** Opening Provided material block **

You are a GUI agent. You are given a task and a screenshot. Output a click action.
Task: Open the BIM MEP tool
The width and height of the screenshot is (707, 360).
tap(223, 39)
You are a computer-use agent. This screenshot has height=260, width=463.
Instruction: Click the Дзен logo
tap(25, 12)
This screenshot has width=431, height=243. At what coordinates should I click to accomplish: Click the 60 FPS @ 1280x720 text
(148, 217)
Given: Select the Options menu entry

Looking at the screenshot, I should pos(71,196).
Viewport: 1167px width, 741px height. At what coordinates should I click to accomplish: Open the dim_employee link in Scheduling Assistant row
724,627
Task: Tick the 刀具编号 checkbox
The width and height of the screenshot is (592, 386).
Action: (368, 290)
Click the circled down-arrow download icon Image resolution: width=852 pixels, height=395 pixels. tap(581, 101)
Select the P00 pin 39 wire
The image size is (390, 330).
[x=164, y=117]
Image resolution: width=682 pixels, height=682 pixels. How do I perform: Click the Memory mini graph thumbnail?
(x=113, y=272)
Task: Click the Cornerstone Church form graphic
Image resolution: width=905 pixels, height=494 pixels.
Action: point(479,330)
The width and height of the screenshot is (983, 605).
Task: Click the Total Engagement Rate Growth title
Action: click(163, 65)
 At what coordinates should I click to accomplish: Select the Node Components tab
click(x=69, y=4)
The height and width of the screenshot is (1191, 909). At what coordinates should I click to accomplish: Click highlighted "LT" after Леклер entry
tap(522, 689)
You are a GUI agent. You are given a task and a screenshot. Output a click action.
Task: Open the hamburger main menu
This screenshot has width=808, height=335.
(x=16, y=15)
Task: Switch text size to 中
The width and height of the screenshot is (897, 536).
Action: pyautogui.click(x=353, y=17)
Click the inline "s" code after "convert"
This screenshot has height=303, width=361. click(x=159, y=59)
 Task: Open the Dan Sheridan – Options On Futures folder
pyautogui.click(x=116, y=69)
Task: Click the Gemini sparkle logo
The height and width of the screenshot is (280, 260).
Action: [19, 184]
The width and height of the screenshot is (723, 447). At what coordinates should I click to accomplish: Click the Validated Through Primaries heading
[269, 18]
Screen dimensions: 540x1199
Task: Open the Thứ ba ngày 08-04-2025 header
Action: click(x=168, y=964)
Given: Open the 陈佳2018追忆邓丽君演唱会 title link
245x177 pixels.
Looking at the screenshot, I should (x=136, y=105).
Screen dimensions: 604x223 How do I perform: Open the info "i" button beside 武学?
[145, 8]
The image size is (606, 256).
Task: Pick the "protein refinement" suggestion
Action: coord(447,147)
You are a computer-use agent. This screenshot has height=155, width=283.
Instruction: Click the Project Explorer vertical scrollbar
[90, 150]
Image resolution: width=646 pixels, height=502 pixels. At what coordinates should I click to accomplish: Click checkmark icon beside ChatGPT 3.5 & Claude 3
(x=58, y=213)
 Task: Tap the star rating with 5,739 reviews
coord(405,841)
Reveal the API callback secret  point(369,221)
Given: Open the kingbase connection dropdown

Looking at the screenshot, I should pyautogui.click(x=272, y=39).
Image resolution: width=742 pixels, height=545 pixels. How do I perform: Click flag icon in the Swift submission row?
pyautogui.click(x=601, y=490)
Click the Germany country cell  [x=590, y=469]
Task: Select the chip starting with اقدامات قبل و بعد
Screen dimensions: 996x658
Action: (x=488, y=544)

** Closing Provided material block **

What you need to do:
Down to the last line, reproduce the entries above precisely.

Task response:
You are a GUI agent. You are given a task and a screenshot. Output a click action.
Task: Open the BIM MEP tool
The width and height of the screenshot is (707, 360).
tap(223, 39)
You are a computer-use agent. This screenshot has height=260, width=463.
Instruction: Click the Дзен logo
tap(25, 12)
This screenshot has width=431, height=243. At what coordinates should I click to accomplish: Click the 60 FPS @ 1280x720 text
(148, 217)
Given: Select the Options menu entry

Looking at the screenshot, I should pos(71,196).
Viewport: 1167px width, 741px height. At what coordinates should I click to accomplish: Open the dim_employee link in Scheduling Assistant row
724,627
Task: Tick the 刀具编号 checkbox
The width and height of the screenshot is (592, 386).
Action: (368, 290)
Click the circled down-arrow download icon Image resolution: width=852 pixels, height=395 pixels. tap(581, 101)
Select the P00 pin 39 wire
The image size is (390, 330).
[x=164, y=117]
Image resolution: width=682 pixels, height=682 pixels. How do I perform: Click the Memory mini graph thumbnail?
(x=113, y=272)
Task: Click the Cornerstone Church form graphic
Image resolution: width=905 pixels, height=494 pixels.
Action: point(479,330)
The width and height of the screenshot is (983, 605).
Task: Click the Total Engagement Rate Growth title
Action: click(163, 65)
 At what coordinates should I click to accomplish: Select the Node Components tab
click(x=69, y=4)
The height and width of the screenshot is (1191, 909). At what coordinates should I click to accomplish: Click highlighted "LT" after Леклер entry
tap(522, 689)
You are a GUI agent. You are given a task and a screenshot. Output a click action.
Task: Open the hamburger main menu
This screenshot has width=808, height=335.
(x=16, y=15)
Task: Switch text size to 中
The width and height of the screenshot is (897, 536).
Action: pyautogui.click(x=353, y=17)
Click the inline "s" code after "convert"
This screenshot has height=303, width=361. click(x=159, y=59)
 Task: Open the Dan Sheridan – Options On Futures folder
pyautogui.click(x=116, y=69)
Task: Click the Gemini sparkle logo
The height and width of the screenshot is (280, 260).
Action: [19, 184]
The width and height of the screenshot is (723, 447). At what coordinates should I click to accomplish: Click the Validated Through Primaries heading
[269, 18]
Screen dimensions: 540x1199
Task: Open the Thứ ba ngày 08-04-2025 header
Action: click(x=168, y=964)
Given: Open the 陈佳2018追忆邓丽君演唱会 title link
245x177 pixels.
Looking at the screenshot, I should (x=136, y=105).
Screen dimensions: 604x223 How do I perform: Open the info "i" button beside 武学?
[145, 8]
The image size is (606, 256).
Task: Pick the "protein refinement" suggestion
Action: coord(447,147)
You are a computer-use agent. This screenshot has height=155, width=283.
Instruction: Click the Project Explorer vertical scrollbar
[90, 150]
Image resolution: width=646 pixels, height=502 pixels. At what coordinates should I click to accomplish: Click checkmark icon beside ChatGPT 3.5 & Claude 3
(x=58, y=213)
 Task: Tap the star rating with 5,739 reviews
coord(405,841)
Reveal the API callback secret  point(369,221)
Given: Open the kingbase connection dropdown

Looking at the screenshot, I should pyautogui.click(x=272, y=39).
Image resolution: width=742 pixels, height=545 pixels. How do I perform: Click flag icon in the Swift submission row?
pyautogui.click(x=601, y=490)
Click the Germany country cell  [x=590, y=469]
Task: Select the chip starting with اقدامات قبل و بعد
Screen dimensions: 996x658
Action: (x=488, y=544)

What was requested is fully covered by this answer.